The unit was headed deep into North Vietnamese territory. Their mission was to observe and strike the Viet Cong and North Vietnamese Army.

They worked to take out smaller groups of enemy soldiers via artillery and air support. If they came upon larger groupings of enemy fighters, they called for additional Marines.

However, it was not in the plan for them to actually make contact with the enemy forces. The team of 18 Marines was led by Staff Sgt. Jimmie E. Howard.

Staff Sgt. Howard

Howard became a Marine in 1950. He began in the 1st Marine Regiment in Korea. In 1952, he was a forward observer for the regimental mortar company.

For his work defending outposts along the Main Line of Resistance, he was awarded the Silver Star and two Purple Hearts.

Post the Korean War, he became a member of the Marine Reconnaissance. In 1966, he fought in Vietnam, leading a unit of Reconnaissance Marines.

Operation Kansas

On June 13, 1966, multiple groups of Marines set up on Hill 488. The men spent the next two days striking the enemy with artillery and airstrikes.

Howard’s team was so successful that they opted to stay another day to do more damage. However, their success alerted the Viet Cong to their presence and approximate location.

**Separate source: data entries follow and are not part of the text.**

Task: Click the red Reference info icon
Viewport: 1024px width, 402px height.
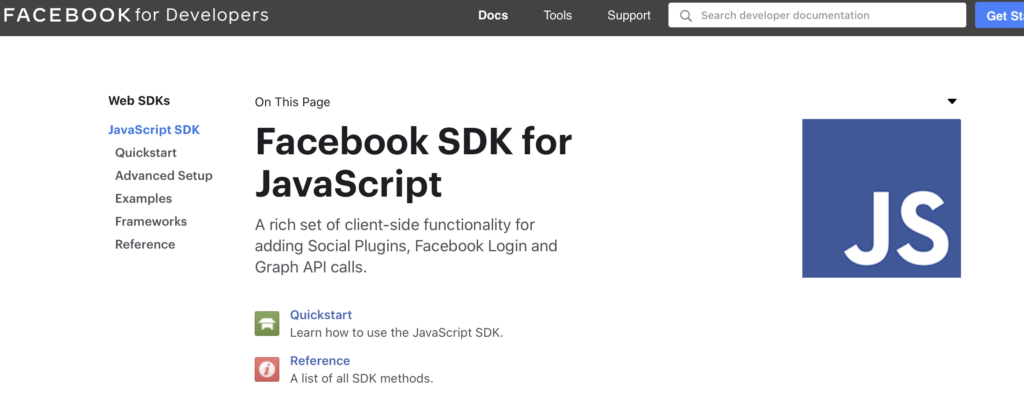Action: [x=267, y=369]
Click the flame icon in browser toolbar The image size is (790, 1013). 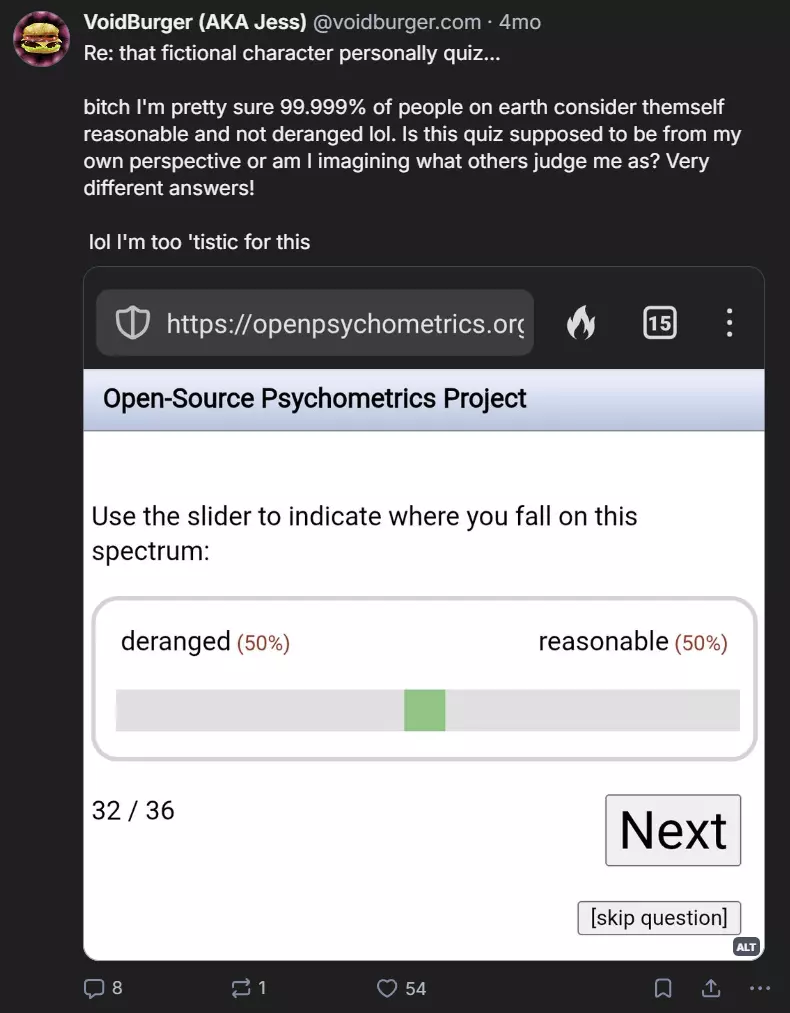pos(581,322)
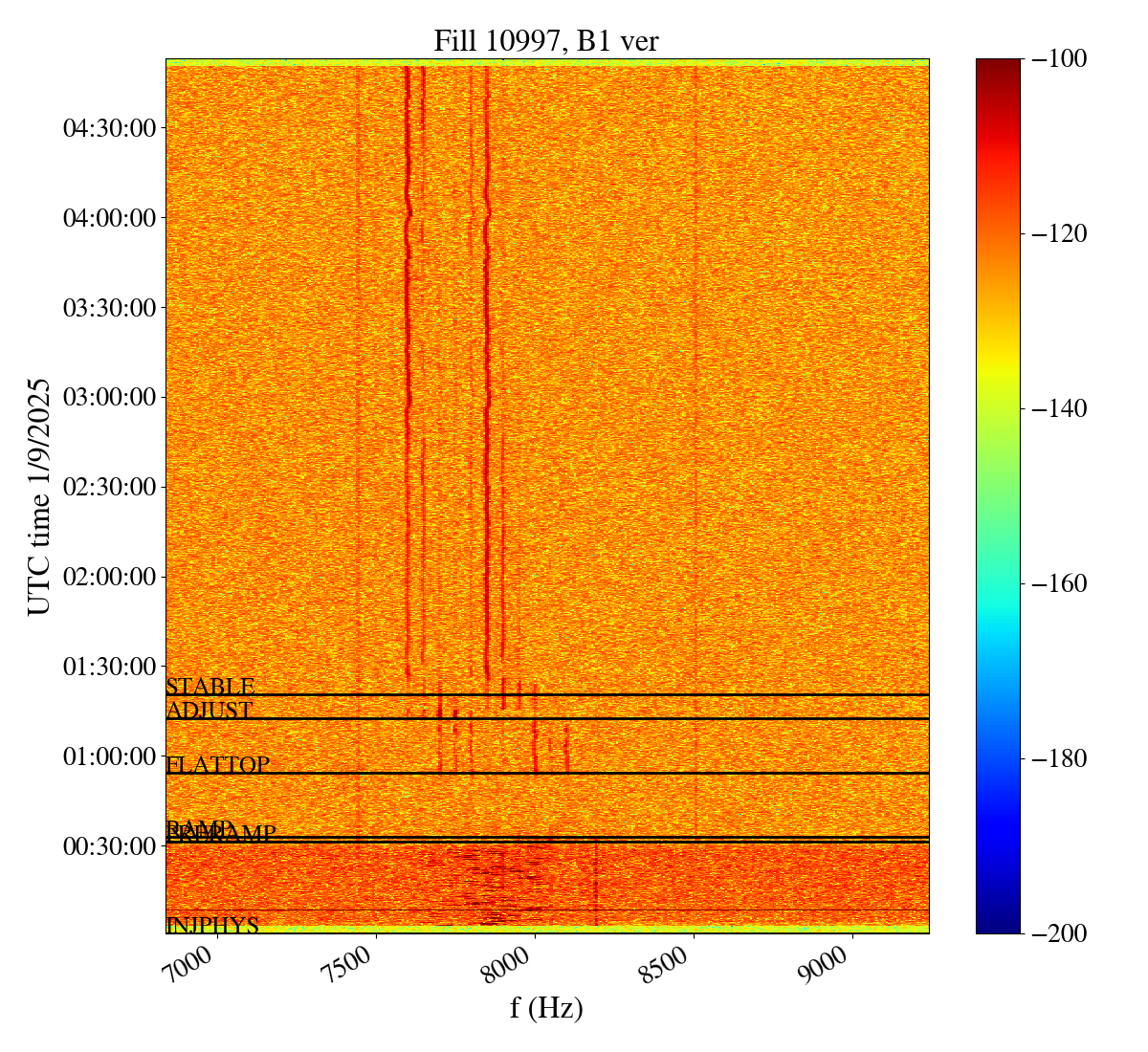Select the 04:30:00 time tick label
1148x1052 pixels.
(x=109, y=128)
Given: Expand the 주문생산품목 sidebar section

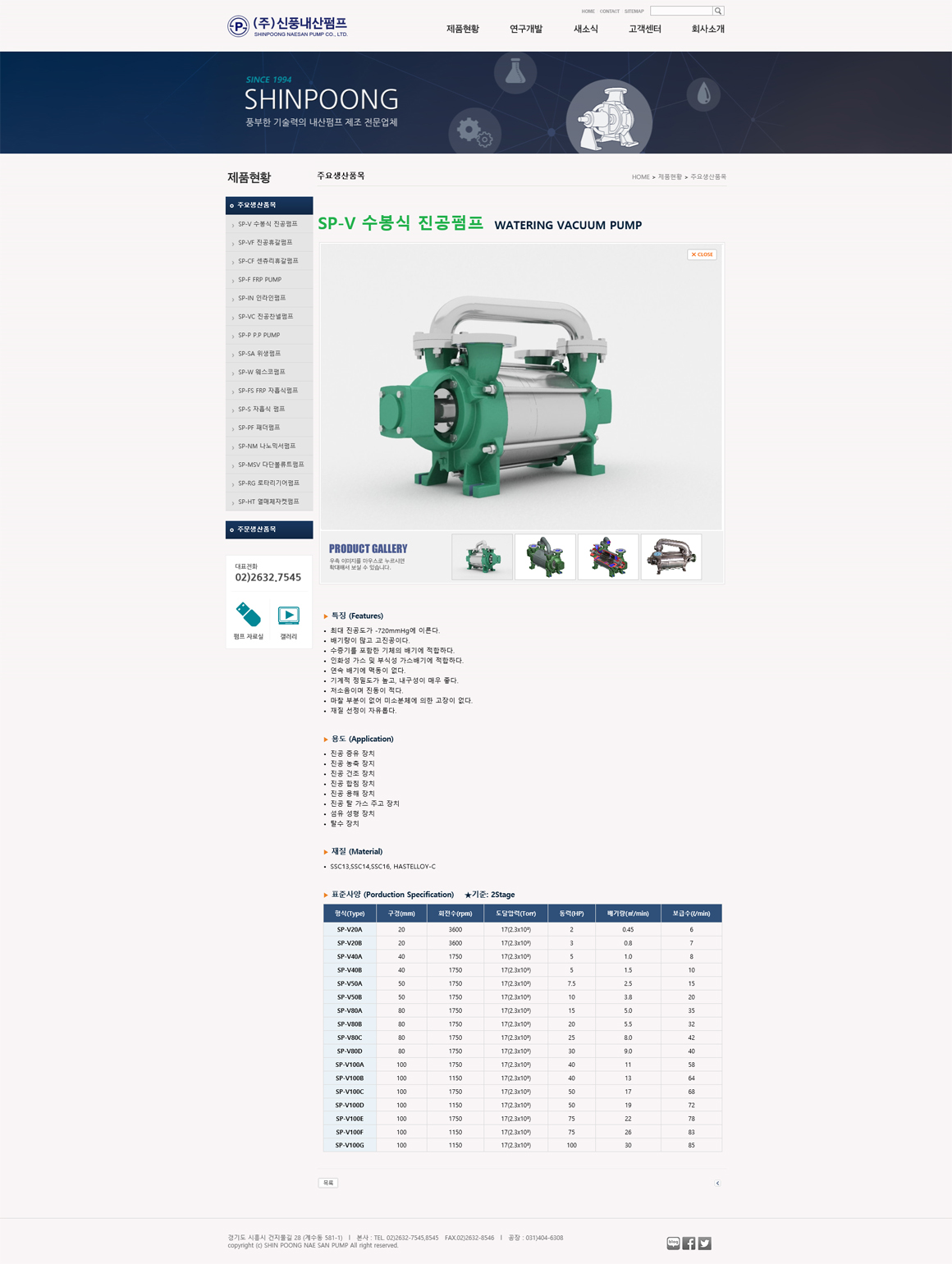Looking at the screenshot, I should pos(269,529).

The Viet Cong sent around 200- 250 men to fight the Marines. But the Marines were ready for them, waiting up on a rocky hill.

Fierce Battle

Initially, the Marines had casualties, but they were focused on fighting back with a vengeance. Howard and his men used grenades and mortars along with machine guns and rifles.

The Marines took out the first line of fighters and slowed the rush of Viet Cong fighters, which have the men a break.

Howard took the opportunity to call for an extraction. However, Viet Cong fiercely attacked the Marines, who were low on ammunition.

Three hours later the Air Force dropped Napalm on the Viet Cong fighters, but their attacks did not slow down. Marines were sent in to get the men out.

For his bravery and leadership, Howard received the Medal of Honor and a Purple Heart. The Silver Star was given to 13 members. The Navy Cross to four. Making them the most decorated unit of their size.